▶ _Work request_: Beneath this instruction is a block of data; output from it exactly the lines that run from the one containing "You are a computer-use agent." through the one containing "Instruction: Click EXPORT DATA for BigQuery", inclusive.
##### Data listing
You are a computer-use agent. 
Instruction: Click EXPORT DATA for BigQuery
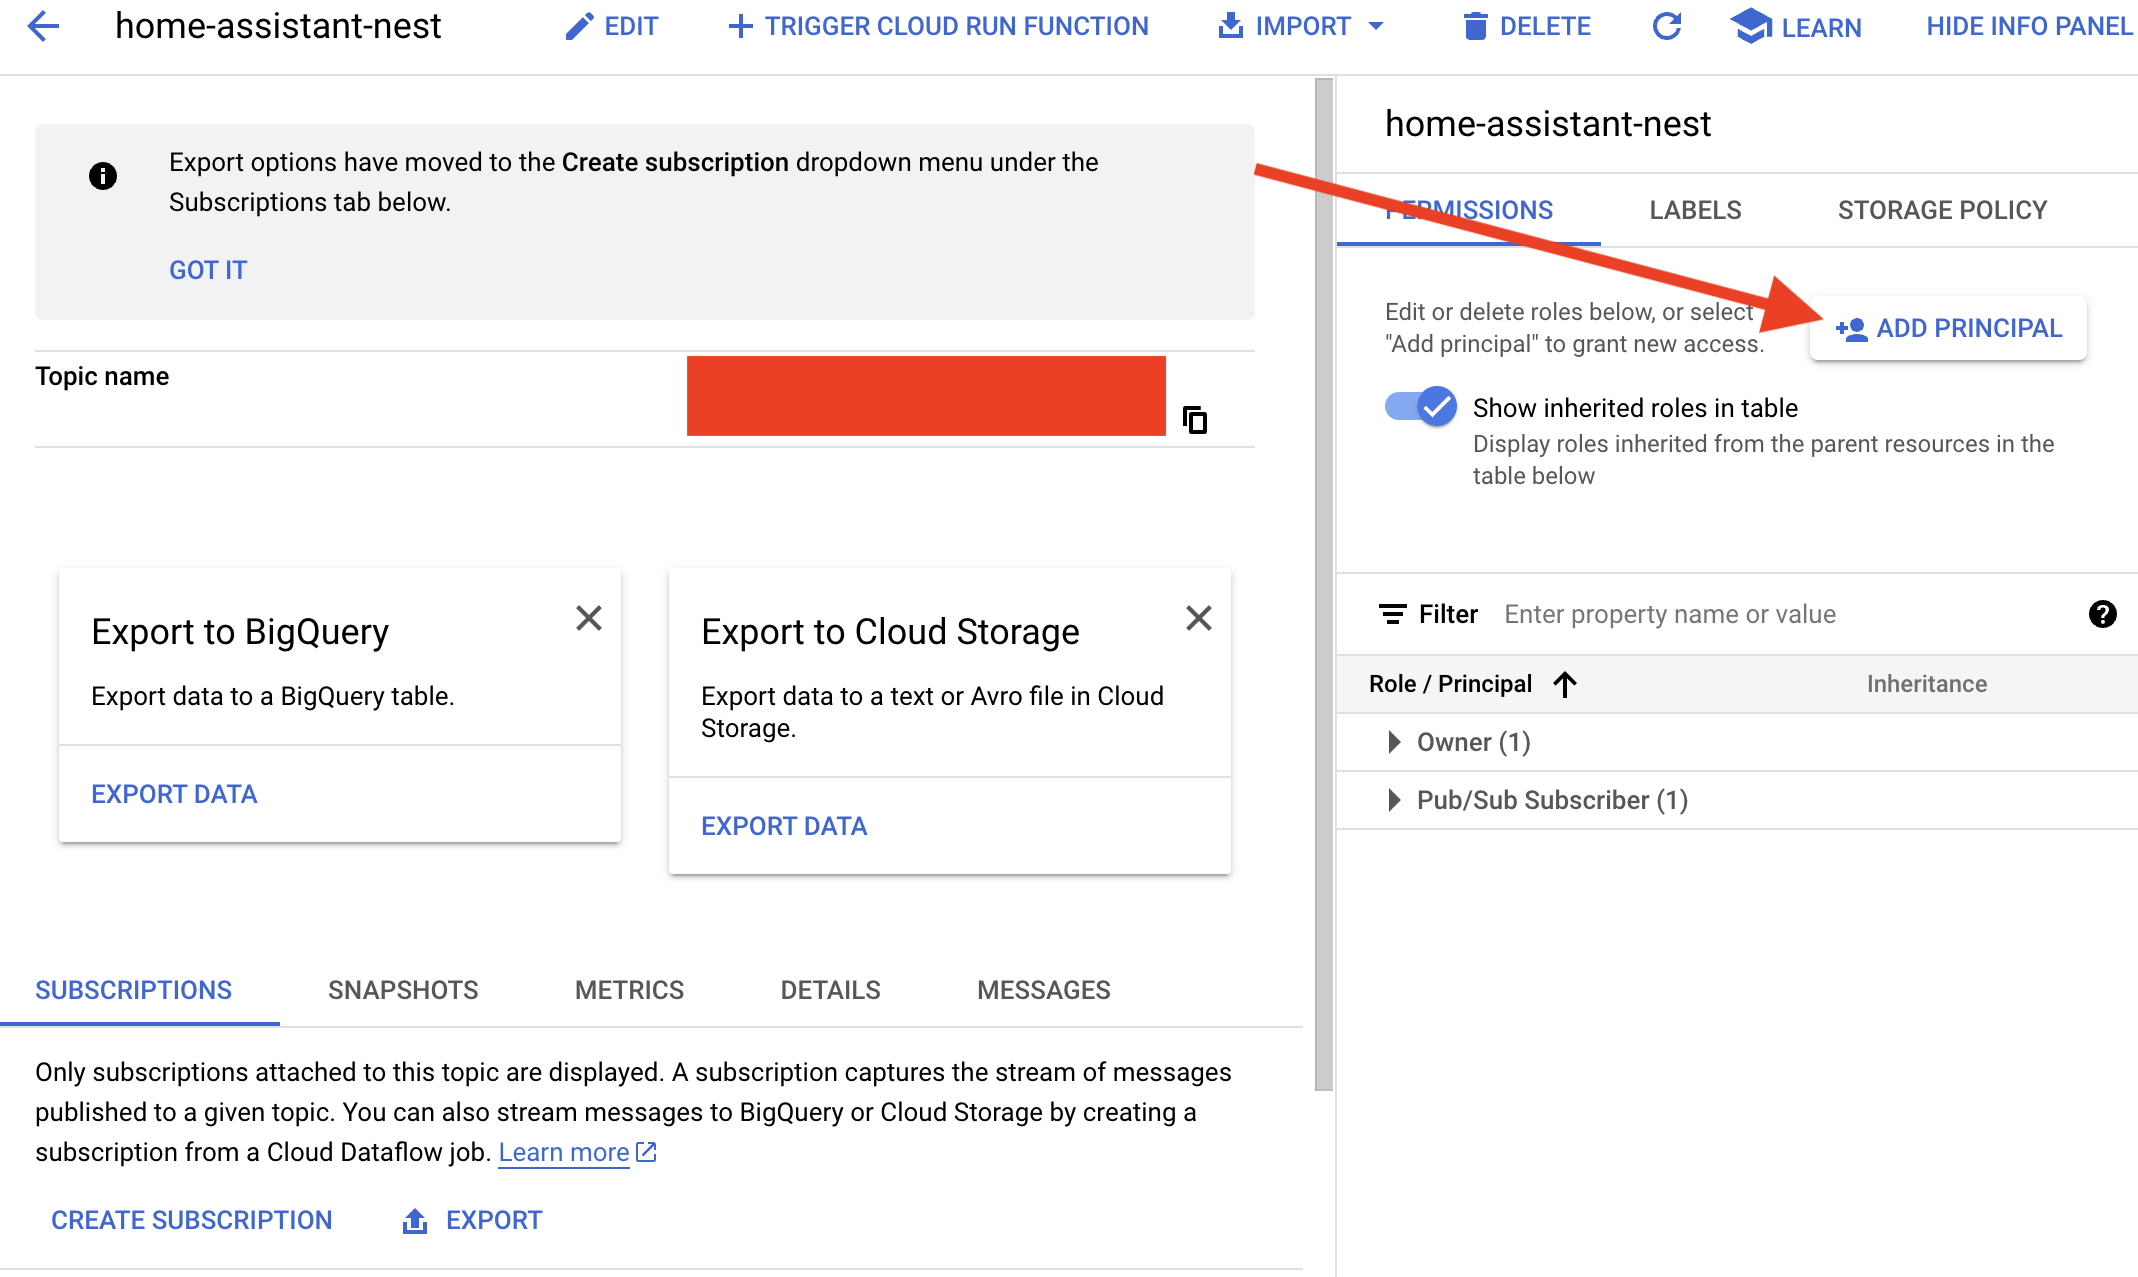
##########
##### Data listing
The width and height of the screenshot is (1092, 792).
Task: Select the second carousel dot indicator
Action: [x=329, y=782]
##########
▶ _Reply to the exercise_:
You are a computer-use agent. 
Instruction: Click EXPORT DATA for BigQuery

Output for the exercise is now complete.